* START EXCERPTED PASSAGE *
Comparing Container vs Host

# Exit the container
exit

# Compare with host system
ls -la ./api/
# Same files but in host filesystem

# Check host Python environment (likely different)
pip list  # Your host packages

# Check host network
ifconfig  # Different network interfaces

Understanding Docker Layers

# View the image layers and history
docker history user-api

# See what each Dockerfile command created
docker image inspect user-api

Container Logs and Debugging

# View container logs
docker logs api0

# Follow logs in real-time
docker logs -f api0

# Check container processes from host
docker top api0

File System Isolation Example

# Create a file inside the container
docker exec api0 touch /app/test-file.txt

# Check if file exists on host
ls ./api/test-file.txt  # File doesn't exist on host!
* END EXCERPTED PASSAGE *
REQUIREMENTS → Copy the Docker container commands text above in full, word for word.
* START GIVEN INFORMATION *
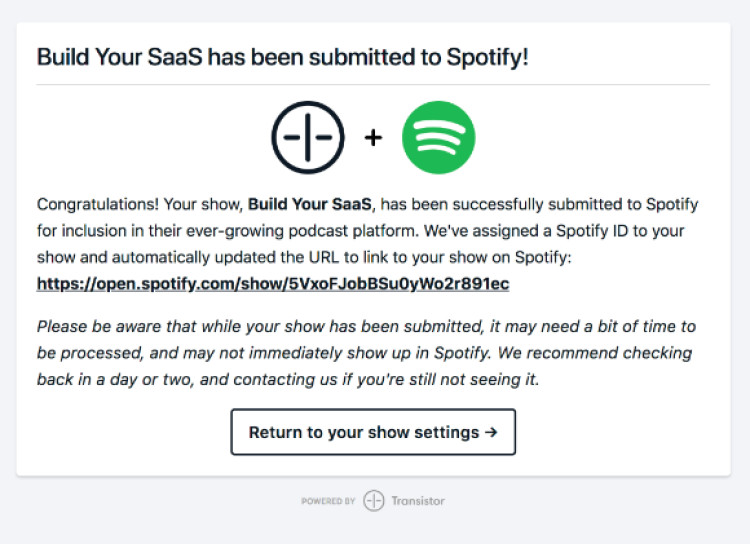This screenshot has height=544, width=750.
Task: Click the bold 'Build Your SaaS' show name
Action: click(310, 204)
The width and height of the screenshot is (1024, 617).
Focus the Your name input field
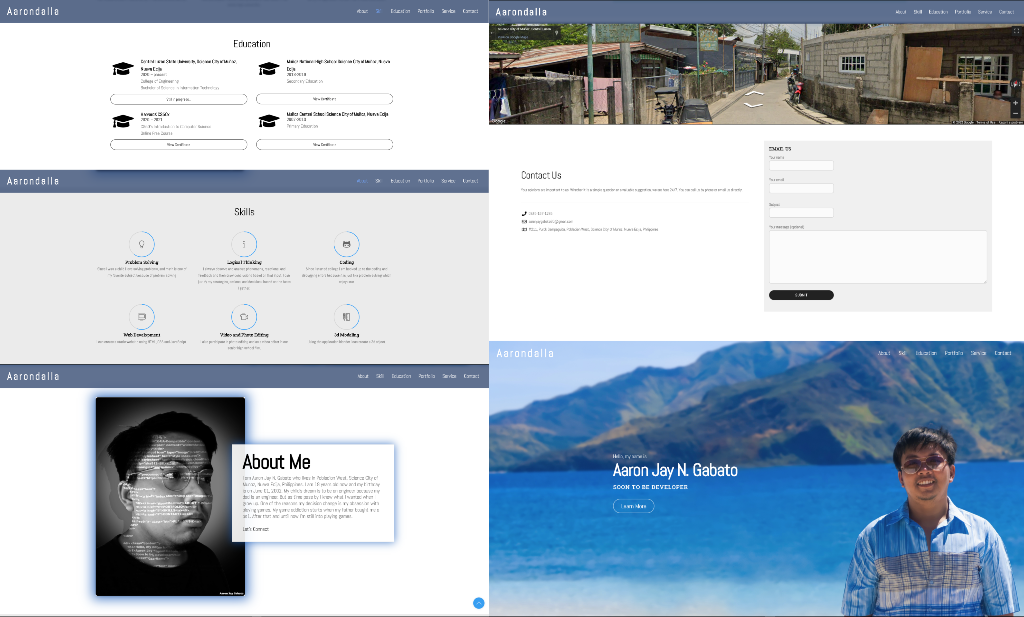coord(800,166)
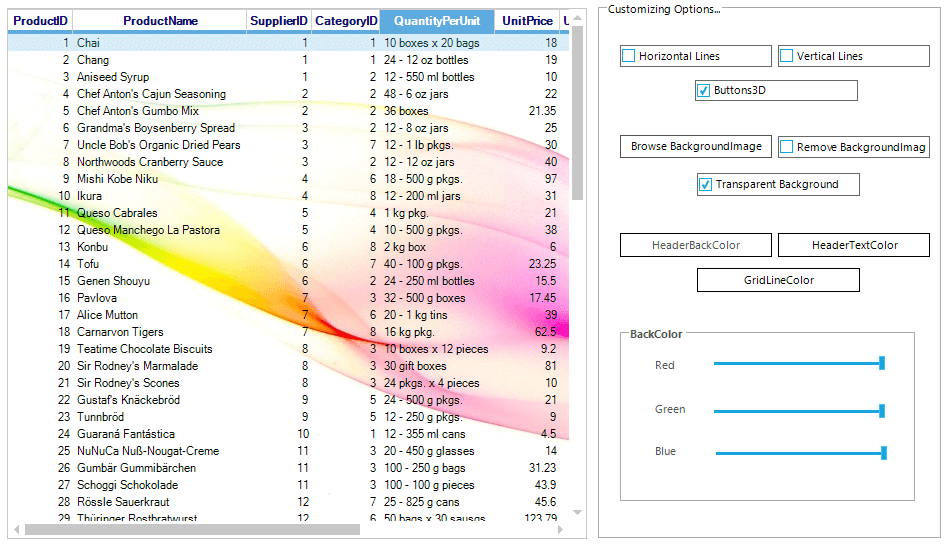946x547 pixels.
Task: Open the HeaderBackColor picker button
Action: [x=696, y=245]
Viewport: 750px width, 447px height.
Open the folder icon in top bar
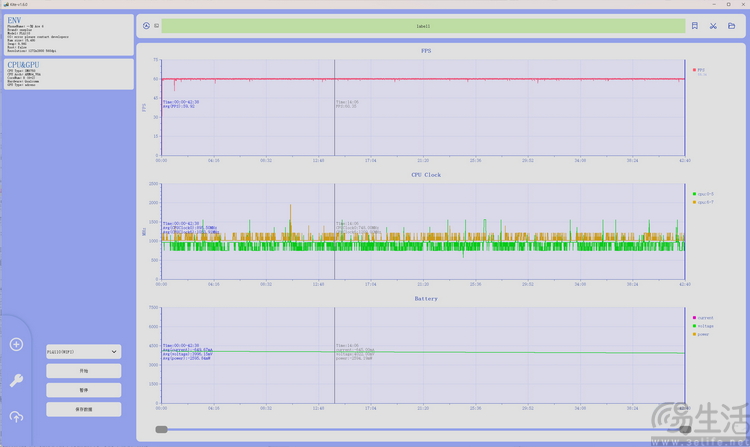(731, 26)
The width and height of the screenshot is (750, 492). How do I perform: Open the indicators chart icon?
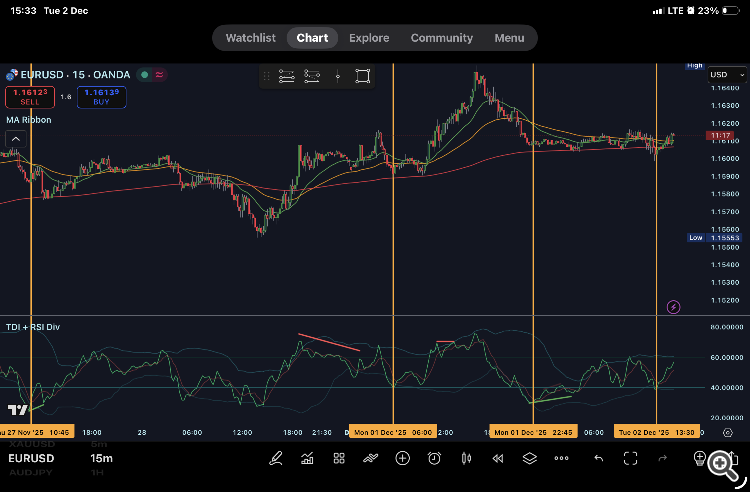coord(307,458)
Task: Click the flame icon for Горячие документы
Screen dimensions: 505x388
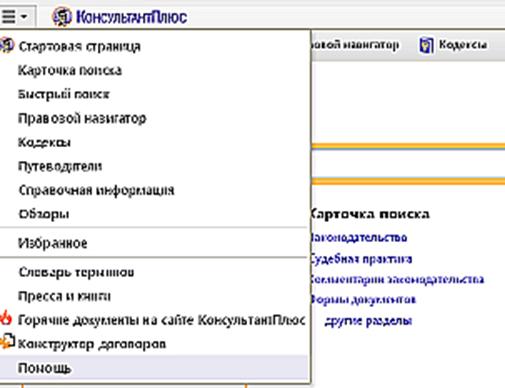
* END GIVEN INFORMATION *
TASK ANSWER →
Comparing Container vs Host

# Exit the container
exit

# Compare with host system
ls -la ./api/
# Same files but in host filesystem

# Check host Python environment (likely different)
pip list  # Your host packages

# Check host network
ifconfig  # Different network interfaces

Understanding Docker Layers

# View the image layers and history
docker history user-api

# See what each Dockerfile command created
docker image inspect user-api

Container Logs and Debugging

# View container logs
docker logs api0

# Follow logs in real-time
docker logs -f api0

# Check container processes from host
docker top api0

File System Isolation Example

# Create a file inside the container
docker exec api0 touch /app/test-file.txt

# Check if file exists on host
ls ./api/test-file.txt  # File doesn't exist on host!